Mixing pleasure and panic

Published on April 5th, 2021

Avoiding collision requires visibility which is hard in the fog, and once was a whole lot harder before pinpoint navigation tools. But what doesn’t kill us makes us stronger and provides good stories… here’s one of them:

From Robert Boynton:
This was a while ago during a SSS Farallones Race starting on San Francisco Bay. I was already anxious as I always am before a solo ocean race when I left the dock for the starting line. Once cleared of the breakwater I was soon deep into a heavy fog.

It being just dawn, I picked up a light that I thought was Alcatraz and headed for it thinking to pass it to port. As I approached the light I eventually realized I was heading straight for rocks as the light was not Alcatraz but Point Blunt on Angel Island that I had to pass to starboard. As I was fairly close to the rocks, this mistake amped my anxiety even further.

I got to the starting line in heavy fog, cleared the start and headed to exit the bay at the Golden Gate Bridge. With 30 to 40 boats all close hauled headed towards the ocean, some on port tack others on starboard, with almost zero visibility and a slight flood tide, the fleet began to compress. I could see nothing around me except an occasional flash of a sailboat going by along with occasional wakes from the fishing fleet.

While there was no visibility, there were plenty of sounds; motors, sailboats tacking, buoy bells but over it all was the Golden Gate Bridge foghorn which, when under the bridge is so loud it will shake your fillings out and not very calming.

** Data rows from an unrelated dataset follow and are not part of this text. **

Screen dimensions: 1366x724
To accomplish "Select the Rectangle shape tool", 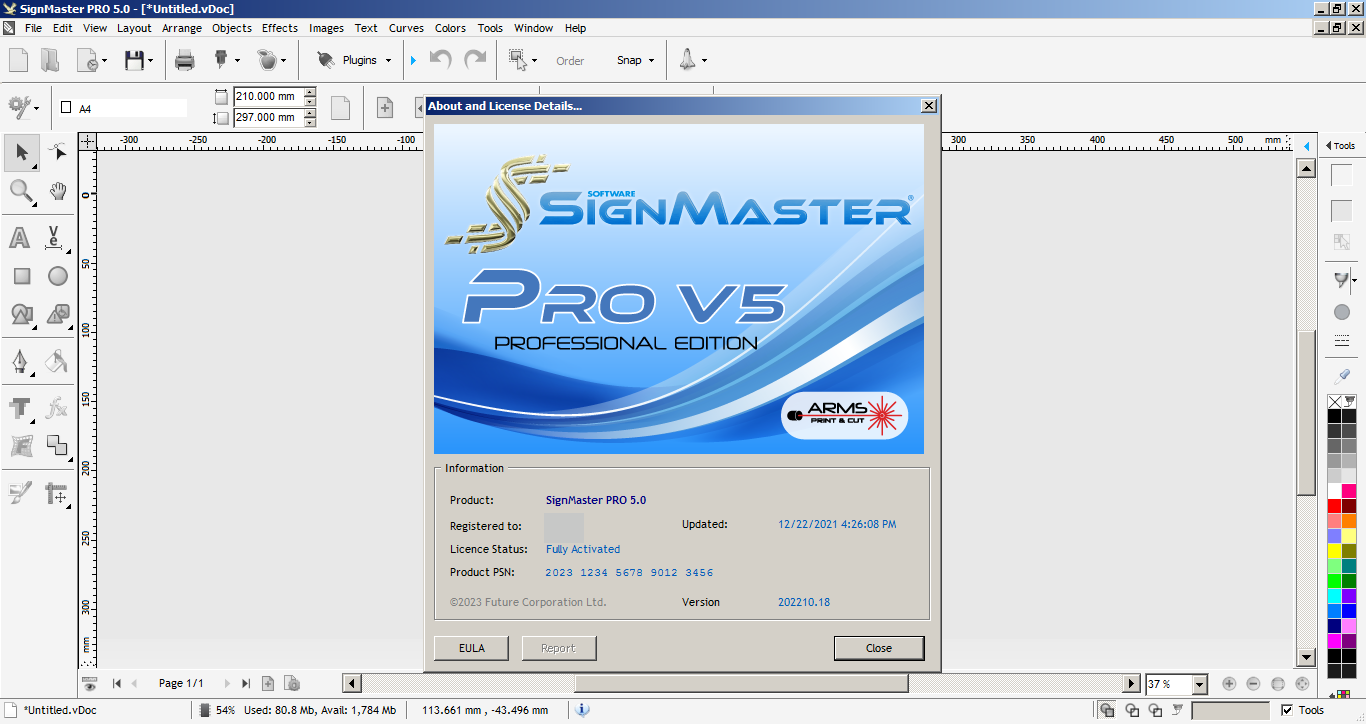I will pyautogui.click(x=22, y=276).
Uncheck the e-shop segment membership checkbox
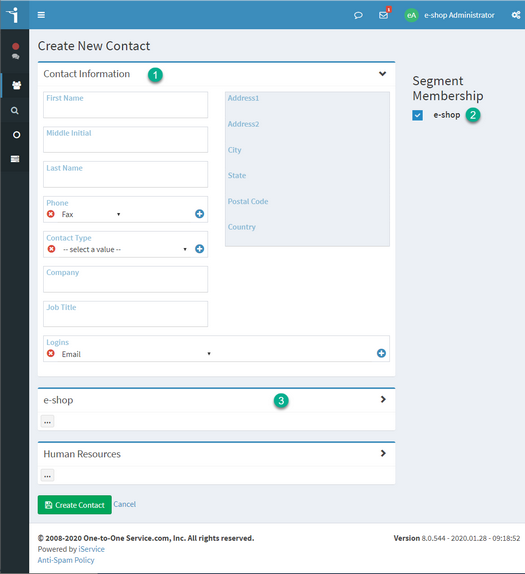 (x=417, y=115)
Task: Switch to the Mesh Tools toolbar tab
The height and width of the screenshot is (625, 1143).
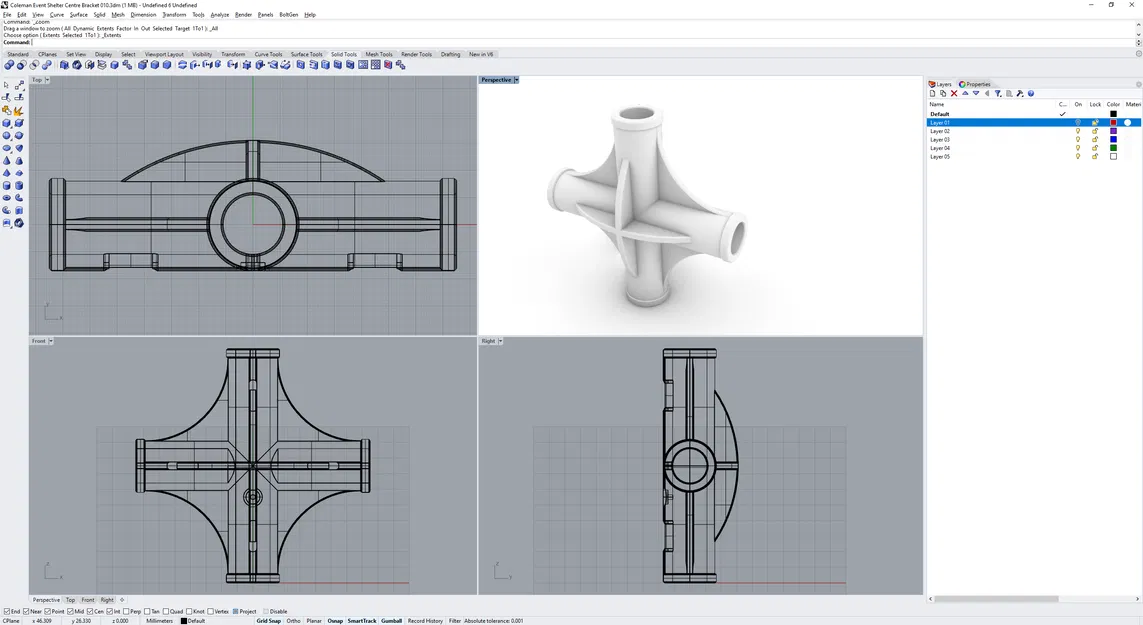Action: click(378, 54)
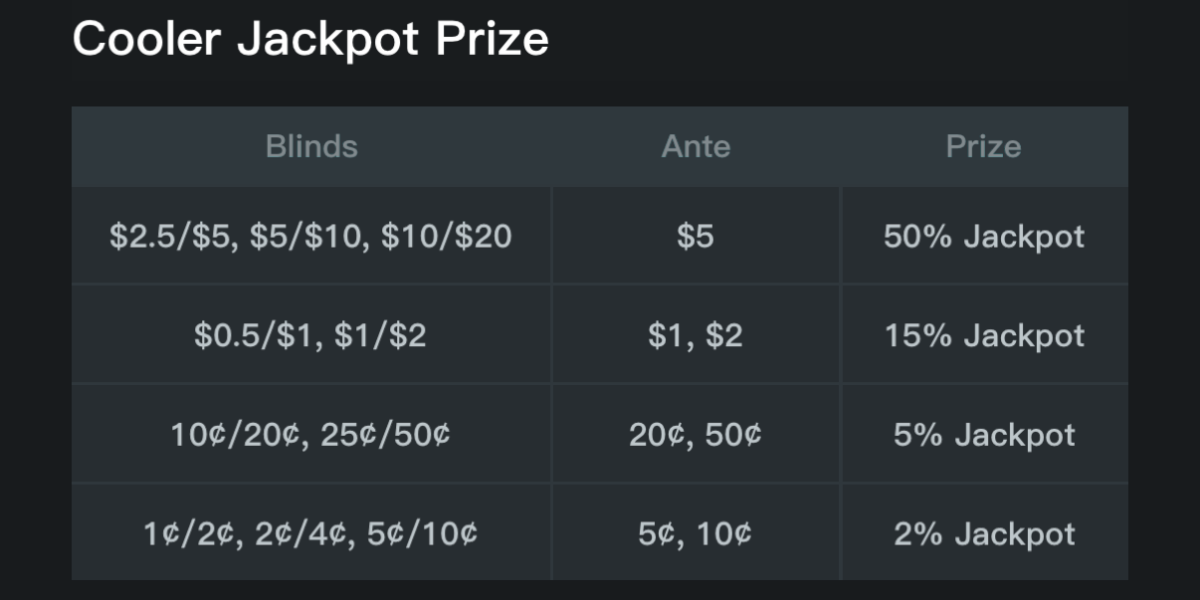This screenshot has height=600, width=1200.
Task: Click the Prize column header
Action: tap(983, 147)
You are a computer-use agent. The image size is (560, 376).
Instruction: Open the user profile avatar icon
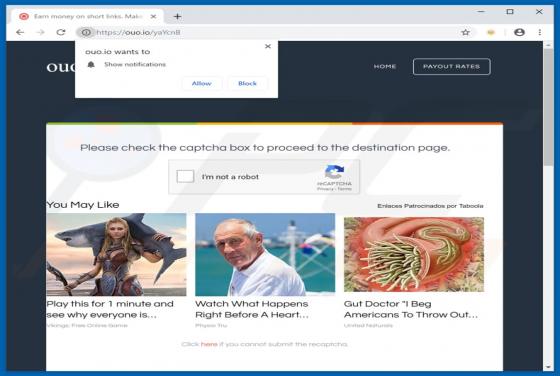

As my anxiety was peaking, the radio crackled with a message from an inbound tanker to the race committee. ‘Race committee, please let your racers know that I am a large tanker inbound coming through the gate from the ocean, please advise your racers to keep clear’. Anxiety peaks again!

This was at a time before AIS, or really chartplotters, so I’m pretty much dead reckoning and scared to death of running into a tanker. Sounds and wakes were all around me, but I could see nothing. Minutes later the radio crackled again and this time it was a racer reporting he had seen the tanker, it was inside the gate and all was clear. Whew, panic over!

However, right after this report the tanker captain got on the radio again, very agitated, and announced that he was not inside the gate at all but still heading in and to please watch out…panic level is now back up again.

Thankfully I got out the gate okay, the fog lifted and I never did see the tanker, but what a start to a long day… I’ll remember it forever.